EXERCISE TASK >> Copy the records below line for line, starting with the line that contains "distinct_some_null (1023, 610)" and ending with the final line of the records, both included.

DATASET RECORDS >>
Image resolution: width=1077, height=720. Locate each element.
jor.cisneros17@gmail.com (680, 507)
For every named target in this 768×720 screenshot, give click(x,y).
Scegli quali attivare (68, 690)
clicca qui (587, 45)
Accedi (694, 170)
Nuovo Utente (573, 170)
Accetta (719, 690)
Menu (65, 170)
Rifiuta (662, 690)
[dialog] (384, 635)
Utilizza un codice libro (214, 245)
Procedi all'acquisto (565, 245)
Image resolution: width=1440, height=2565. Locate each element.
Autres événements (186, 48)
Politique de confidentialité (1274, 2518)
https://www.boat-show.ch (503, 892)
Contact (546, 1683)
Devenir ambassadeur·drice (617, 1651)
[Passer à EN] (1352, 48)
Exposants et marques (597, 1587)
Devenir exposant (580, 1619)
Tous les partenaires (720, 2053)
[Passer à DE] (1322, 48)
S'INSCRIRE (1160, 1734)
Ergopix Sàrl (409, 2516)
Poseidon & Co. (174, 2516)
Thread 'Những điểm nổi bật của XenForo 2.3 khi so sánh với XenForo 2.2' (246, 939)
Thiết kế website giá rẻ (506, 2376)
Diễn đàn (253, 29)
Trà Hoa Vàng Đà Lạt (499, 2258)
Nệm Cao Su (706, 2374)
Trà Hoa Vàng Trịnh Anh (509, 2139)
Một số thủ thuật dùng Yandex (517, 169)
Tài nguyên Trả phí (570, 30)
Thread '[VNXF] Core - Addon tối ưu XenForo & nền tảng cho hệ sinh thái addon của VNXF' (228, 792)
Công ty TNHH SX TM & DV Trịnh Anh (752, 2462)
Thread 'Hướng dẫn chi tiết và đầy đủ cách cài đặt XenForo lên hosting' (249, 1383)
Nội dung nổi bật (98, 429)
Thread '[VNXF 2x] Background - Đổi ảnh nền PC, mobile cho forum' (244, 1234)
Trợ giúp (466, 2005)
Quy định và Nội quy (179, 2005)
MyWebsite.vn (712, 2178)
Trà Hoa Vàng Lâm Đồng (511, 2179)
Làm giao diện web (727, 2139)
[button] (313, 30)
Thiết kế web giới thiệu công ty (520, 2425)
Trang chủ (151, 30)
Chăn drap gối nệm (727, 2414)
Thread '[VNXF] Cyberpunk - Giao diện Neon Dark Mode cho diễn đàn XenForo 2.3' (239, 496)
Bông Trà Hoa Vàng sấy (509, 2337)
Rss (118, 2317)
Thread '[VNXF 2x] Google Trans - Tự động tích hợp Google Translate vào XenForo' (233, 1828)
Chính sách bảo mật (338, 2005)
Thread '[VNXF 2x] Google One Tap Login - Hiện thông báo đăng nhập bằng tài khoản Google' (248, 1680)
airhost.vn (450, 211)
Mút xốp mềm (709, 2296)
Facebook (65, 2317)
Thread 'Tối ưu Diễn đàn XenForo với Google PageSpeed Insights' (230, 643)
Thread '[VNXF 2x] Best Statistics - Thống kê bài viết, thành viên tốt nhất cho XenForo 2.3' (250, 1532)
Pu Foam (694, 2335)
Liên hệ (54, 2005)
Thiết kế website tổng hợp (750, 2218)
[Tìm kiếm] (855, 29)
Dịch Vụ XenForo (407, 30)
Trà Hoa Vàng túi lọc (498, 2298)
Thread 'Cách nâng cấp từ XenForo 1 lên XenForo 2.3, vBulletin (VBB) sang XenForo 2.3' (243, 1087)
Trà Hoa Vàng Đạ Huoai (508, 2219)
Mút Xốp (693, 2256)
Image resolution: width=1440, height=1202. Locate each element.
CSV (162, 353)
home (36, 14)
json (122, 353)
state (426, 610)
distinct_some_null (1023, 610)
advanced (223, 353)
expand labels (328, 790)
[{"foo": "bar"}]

EXPECTED ANSWER >>
distinct_some_null (1023, 610)
advanced (223, 353)
expand labels (328, 790)
[{"foo": "bar"}]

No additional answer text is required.